The CNCF Technical Oversight Committee (TOC) has accepted the in-toto project as a CNCF incubating project. The in-toto project aims to cryptographically protect the entire software build and delivery process - the "supply chain" - from malicious actors.
The in-toto project is "a framework that cryptographically ensures the integrity of the software supply chain". The framework's core architecture is based on three design principles - resilience to being compromised, ensuring end-to-end presence in the chain, and being expressive enough to be adopted anywhere. Since joining the CNCF sandbox in 2019, in-toto has released version 1.0 in 2020 and focused on achieving stability, support for SPIFFE, more expressive evidence collection, and implementations in different languages. It has also seen adoption in production in various organizations.
There are multiple steps (which in-toto refers to as the supply chain) in the build and release process for any software artifact. If an attacker gains access to any of the steps they can control the output of the step. Instead of securing the steps in the chain, in-toto's goal is to cryptographically verify the chain itself. This is noteworthy as each step can involve a different piece of infrastructure or software with different attack surfaces. According to a recent report, software supply chain attacks tripled in 2021 compared to 2020.

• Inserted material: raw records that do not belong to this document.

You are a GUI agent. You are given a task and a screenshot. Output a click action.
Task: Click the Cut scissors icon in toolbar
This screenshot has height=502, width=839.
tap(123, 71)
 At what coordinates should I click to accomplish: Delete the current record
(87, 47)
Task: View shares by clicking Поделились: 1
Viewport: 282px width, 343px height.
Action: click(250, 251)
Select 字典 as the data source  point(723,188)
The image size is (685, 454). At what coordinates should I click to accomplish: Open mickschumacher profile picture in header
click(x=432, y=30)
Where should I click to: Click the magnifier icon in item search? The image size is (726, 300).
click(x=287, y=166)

The CNCF's Security Technical Advisory Group (TAG) laid out the four principles to create a secure software supply chain in a paper last year. These are establishing and verifying trust at every step, automation, clarity of scope in each step in the chain and of the role of each actor, and mutual authentication. As the TAG notes in their paper, "in-toto includes a verification workflow that analyzes the links to ensure that they meet the constraints set in the layout".
Santiago Torres-Arias - one of the original authors of in-toto - in his USENIX Security 2019 talk elaborated on the design principles behind the in-toto project. The first principle - resilience to being compromised - is achieved by separation of roles and keeping revocation and key rotation as first class primitives. The second design principle of in-toto is to be an all-encompassing tool that covers the entire pipeline from the moment the first line of code is committed, to the time that the end user installs or uses the software. This is achieved by being as tool-agnostic as possible, and thus aiming for seamless integration with the pipeline. The third design principle is to be expressive enough to be adopted everywhere.
The architecture of in-toto is based on being able to verifiably define both the software supply chain steps and the authorized actors who can make it happen. It provides a tight binding of the artifacts as they flow through the chain. in-toto uses a DSL that has "layouts" which defines the actors, the public keys, and "artifact rules" which describe how the artifacts relate to the steps in the supply chain. The entire workflow is usually signed by a project owner - who can be a security team or an individual, depending on the project’s governance. in-toto assumes that an attacker can compromise core infra like source code repos, CI/CD systems, container orchestrators, inter-server communication channels and developer keys. It provides for graceful degradation of security in such circumstances.
The in-toto project has been adopted by many organizations in production including Datadog, kubesec, SolarWinds and rebuilderd. The project is hosted on GitHub.